Problem
The answer must restate the records below word for word.

Saved entries
____

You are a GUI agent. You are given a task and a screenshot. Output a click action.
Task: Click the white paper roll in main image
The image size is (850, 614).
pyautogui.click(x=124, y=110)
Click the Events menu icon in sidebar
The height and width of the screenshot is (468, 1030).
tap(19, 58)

____

Output of the exercise
You are a GUI agent. You are given a task and a screenshot. Output a click action.
Task: Click the white paper roll in main image
The image size is (850, 614).
pyautogui.click(x=124, y=110)
Click the Events menu icon in sidebar
The height and width of the screenshot is (468, 1030).
tap(19, 58)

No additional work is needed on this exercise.